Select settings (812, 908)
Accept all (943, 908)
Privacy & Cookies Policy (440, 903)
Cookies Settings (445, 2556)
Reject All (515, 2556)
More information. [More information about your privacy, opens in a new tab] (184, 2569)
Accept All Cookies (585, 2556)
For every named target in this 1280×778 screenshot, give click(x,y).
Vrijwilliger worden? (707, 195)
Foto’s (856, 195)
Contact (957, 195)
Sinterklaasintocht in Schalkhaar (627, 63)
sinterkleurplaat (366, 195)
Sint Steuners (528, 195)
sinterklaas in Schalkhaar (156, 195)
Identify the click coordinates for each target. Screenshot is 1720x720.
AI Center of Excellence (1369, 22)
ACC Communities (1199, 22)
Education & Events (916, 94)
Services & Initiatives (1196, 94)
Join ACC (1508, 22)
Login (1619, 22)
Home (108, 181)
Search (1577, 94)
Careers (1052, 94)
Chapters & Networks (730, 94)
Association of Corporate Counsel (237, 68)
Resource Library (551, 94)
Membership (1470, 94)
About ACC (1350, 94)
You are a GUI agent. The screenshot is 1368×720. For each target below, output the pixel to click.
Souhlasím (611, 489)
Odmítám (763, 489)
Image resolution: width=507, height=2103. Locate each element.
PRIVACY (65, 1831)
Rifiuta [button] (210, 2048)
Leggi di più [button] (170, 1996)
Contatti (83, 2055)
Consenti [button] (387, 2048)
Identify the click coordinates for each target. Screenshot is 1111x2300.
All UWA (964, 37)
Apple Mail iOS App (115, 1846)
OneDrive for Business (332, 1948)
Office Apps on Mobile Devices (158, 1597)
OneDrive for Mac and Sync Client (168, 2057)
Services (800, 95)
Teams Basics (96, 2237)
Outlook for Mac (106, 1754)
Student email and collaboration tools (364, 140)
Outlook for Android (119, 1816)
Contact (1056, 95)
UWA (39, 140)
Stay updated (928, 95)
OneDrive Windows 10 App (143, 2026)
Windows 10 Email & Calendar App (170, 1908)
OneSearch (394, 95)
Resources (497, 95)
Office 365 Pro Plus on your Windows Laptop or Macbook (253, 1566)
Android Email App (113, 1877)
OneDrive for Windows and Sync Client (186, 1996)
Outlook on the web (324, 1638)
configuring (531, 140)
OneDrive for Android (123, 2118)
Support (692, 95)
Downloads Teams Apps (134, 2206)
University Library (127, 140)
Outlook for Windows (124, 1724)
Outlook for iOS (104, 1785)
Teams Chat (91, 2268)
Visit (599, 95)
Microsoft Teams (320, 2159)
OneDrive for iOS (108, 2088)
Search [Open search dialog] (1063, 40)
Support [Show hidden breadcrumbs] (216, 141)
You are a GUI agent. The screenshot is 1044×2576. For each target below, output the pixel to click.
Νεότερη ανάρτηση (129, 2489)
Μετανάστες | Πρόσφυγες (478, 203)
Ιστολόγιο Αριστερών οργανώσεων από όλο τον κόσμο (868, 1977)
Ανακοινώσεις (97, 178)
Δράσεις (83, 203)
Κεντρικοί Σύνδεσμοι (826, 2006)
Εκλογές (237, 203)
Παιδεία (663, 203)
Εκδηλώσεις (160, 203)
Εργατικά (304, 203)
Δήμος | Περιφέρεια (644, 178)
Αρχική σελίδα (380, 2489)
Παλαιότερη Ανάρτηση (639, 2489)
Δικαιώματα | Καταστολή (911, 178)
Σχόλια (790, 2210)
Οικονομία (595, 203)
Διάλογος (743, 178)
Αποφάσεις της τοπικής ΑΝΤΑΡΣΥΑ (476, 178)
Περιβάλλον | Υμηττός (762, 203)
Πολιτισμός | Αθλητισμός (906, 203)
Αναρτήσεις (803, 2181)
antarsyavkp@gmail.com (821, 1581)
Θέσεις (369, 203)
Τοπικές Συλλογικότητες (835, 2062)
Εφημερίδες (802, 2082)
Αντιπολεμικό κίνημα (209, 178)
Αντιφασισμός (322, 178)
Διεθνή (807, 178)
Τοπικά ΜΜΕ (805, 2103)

◆ Written request:
Swap every "OneDrive" in the material above for "Microsoft OneDrive", and reproduce the material with nothing else altered.

◆ Solution for this problem:
Select settings (812, 908)
Accept all (943, 908)
Privacy & Cookies Policy (440, 903)
Cookies Settings (445, 2556)
Reject All (515, 2556)
More information. [More information about your privacy, opens in a new tab] (184, 2569)
Accept All Cookies (585, 2556)
For every named target in this 1280×778 screenshot, give click(x,y).
Vrijwilliger worden? (707, 195)
Foto’s (856, 195)
Contact (957, 195)
Sinterklaasintocht in Schalkhaar (627, 63)
sinterkleurplaat (366, 195)
Sint Steuners (528, 195)
sinterklaas in Schalkhaar (156, 195)
Identify the click coordinates for each target. Screenshot is 1720x720.
AI Center of Excellence (1369, 22)
ACC Communities (1199, 22)
Education & Events (916, 94)
Services & Initiatives (1196, 94)
Join ACC (1508, 22)
Login (1619, 22)
Home (108, 181)
Search (1577, 94)
Careers (1052, 94)
Chapters & Networks (730, 94)
Association of Corporate Counsel (237, 68)
Resource Library (551, 94)
Membership (1470, 94)
About ACC (1350, 94)
You are a GUI agent. The screenshot is 1368×720. For each target below, output the pixel to click.
Souhlasím (611, 489)
Odmítám (763, 489)
Image resolution: width=507, height=2103. Locate each element.
PRIVACY (65, 1831)
Rifiuta [button] (210, 2048)
Leggi di più [button] (170, 1996)
Contatti (83, 2055)
Consenti [button] (387, 2048)
Identify the click coordinates for each target. Screenshot is 1111x2300.
All UWA (964, 37)
Apple Mail iOS App (115, 1846)
Microsoft OneDrive for Business (332, 1948)
Office Apps on Mobile Devices (158, 1597)
Microsoft OneDrive for Mac and Sync Client (168, 2057)
Services (800, 95)
Teams Basics (96, 2237)
Outlook for Mac (106, 1754)
Student email and collaboration tools (364, 140)
Outlook for Android (119, 1816)
Contact (1056, 95)
UWA (39, 140)
Stay updated (928, 95)
Microsoft OneDrive Windows 10 App (143, 2026)
Windows 10 Email & Calendar App (170, 1908)
OneSearch (394, 95)
Resources (497, 95)
Office 365 Pro Plus on your Windows Laptop or Macbook (253, 1566)
Android Email App (113, 1877)
Microsoft OneDrive for Windows and Sync Client (186, 1996)
Outlook on the web (324, 1638)
configuring (531, 140)
Microsoft OneDrive for Android (123, 2118)
Support (692, 95)
Downloads Teams Apps (134, 2206)
University Library (127, 140)
Outlook for Windows (124, 1724)
Outlook for iOS (104, 1785)
Teams Chat (91, 2268)
Visit (599, 95)
Microsoft Teams (320, 2159)
Microsoft OneDrive for iOS (108, 2088)
Search [Open search dialog] (1063, 40)
Support [Show hidden breadcrumbs] (216, 141)
You are a GUI agent. The screenshot is 1044×2576. For each target below, output the pixel to click.
Νεότερη ανάρτηση (129, 2489)
Μετανάστες | Πρόσφυγες (478, 203)
Ιστολόγιο Αριστερών οργανώσεων από όλο τον κόσμο (868, 1977)
Ανακοινώσεις (97, 178)
Δράσεις (83, 203)
Κεντρικοί Σύνδεσμοι (826, 2006)
Εκλογές (237, 203)
Παιδεία (663, 203)
Εκδηλώσεις (160, 203)
Εργατικά (304, 203)
Δήμος | Περιφέρεια (644, 178)
Αρχική σελίδα (380, 2489)
Παλαιότερη Ανάρτηση (639, 2489)
Δικαιώματα | Καταστολή (911, 178)
Σχόλια (790, 2210)
Οικονομία (595, 203)
Διάλογος (743, 178)
Αποφάσεις της τοπικής ΑΝΤΑΡΣΥΑ (476, 178)
Περιβάλλον | Υμηττός (762, 203)
Πολιτισμός | Αθλητισμός (906, 203)
Αναρτήσεις (803, 2181)
antarsyavkp@gmail.com (821, 1581)
Θέσεις (369, 203)
Τοπικές Συλλογικότητες (835, 2062)
Εφημερίδες (802, 2082)
Αντιπολεμικό κίνημα (209, 178)
Αντιφασισμός (322, 178)
Διεθνή (807, 178)
Τοπικά ΜΜΕ (805, 2103)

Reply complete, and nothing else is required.